You can do similar thing at home by using a electric frypan on low heat to preheat the PCB and bring it near the solder flow temp then a few seconds of hot air gun on top to flow the top of PCB, and it's actually a pretty good way to do SMD for home use in general.
 

atferrari

Joined Jan 6, 2004
4,764
Hola RB,

Could you elaborate? I hate the idea to build it (buying locally would be impossible because $$ and Customs regulations about anything using above 24V supplies).

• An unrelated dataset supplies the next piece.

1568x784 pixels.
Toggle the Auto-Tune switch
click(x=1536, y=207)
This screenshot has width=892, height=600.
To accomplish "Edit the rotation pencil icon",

I mean, how to control (kitchen-table environment is possible?l) the temperatures and all that. Gracias.
 
Last edited:

russpatterson

Joined Feb 1, 2010
353
I've had good luck just using a toaster oven with a temp sensor inside. I put a blob of solder paste on some copper right in front by the window. When the blob turns silver and spreads out... count to ten then turn the temp down on the toaster and let it cool. Then do the other side of the board. The parts on the bottom stay on. There's some good articles and products here but I think the controller is over-kill.

http://www.sparkfun.com/search/results?term=oven&what=tutorials

http://www.sparkfun.com/datasheets/Widgets/ToasterOven-UserManual.pdf
 

THE_RB

Joined Feb 11, 2008
5,438
...
Could you elaborate? I hate the idea to build it (buying locally would be impossible because $$ and Customs regulations about anything using above 24V supplies).

I mean, how to control (kitchen-table environment is possible?l) the temperatures and all that. Gracias.
I used to use a toaster oven and still have my little oven in the workshop. But the trouble is the "hot spots" near elements and cooler areas elsewhere (normally the element is like a square loop). There is also the hassle of visibility as it's all inside a dark metal box, and hassle to open/close doors etc.

If you use an electric frypan it has a lot of metal mass that gets a pretty even temperature, and access, lighting and visibility is very good. You can also put a piece of thermal mass in there like a 6" square ceramic tile or piece of flat metal. This evens out all the hot spots and gives a constant "plate temperature" to sit the PCB on.

Then you use the frypan for the preheat, usually 120'c or so for a minute (see temperature charts on google etc) so the whole PCB is hot but well below melt point. This dries moisture and reduces thermal shock.

Then use a fan heat gun or hair dryer (reduce fan air flow if needed with restrictions so it doesn't blow stuff around) to heat the top of the boards. With the good lighting and top access you can get your face right over it and easily see the melt flow occur after a few seconds (maybe 10 seconds to get to melt point?), then a few seconds after melt just turn the heat gun off.

The frypan has a heat adjust knob to set it's preheat temperature and the heat gun air heat is controlled by how close you put it over the top of the PCBs. I works very well, I probably won't use my toaster oven again...
 

WBahn

Joined Mar 31, 2012
29,979
You are replying to long dead threads with posts that amount to site promotion, which is not allowed. The fact that your content is directly related and relevant to the thread discussion puts this on the fence. But, please, there really isn't much point in reviving threads that have been dormant for so many years.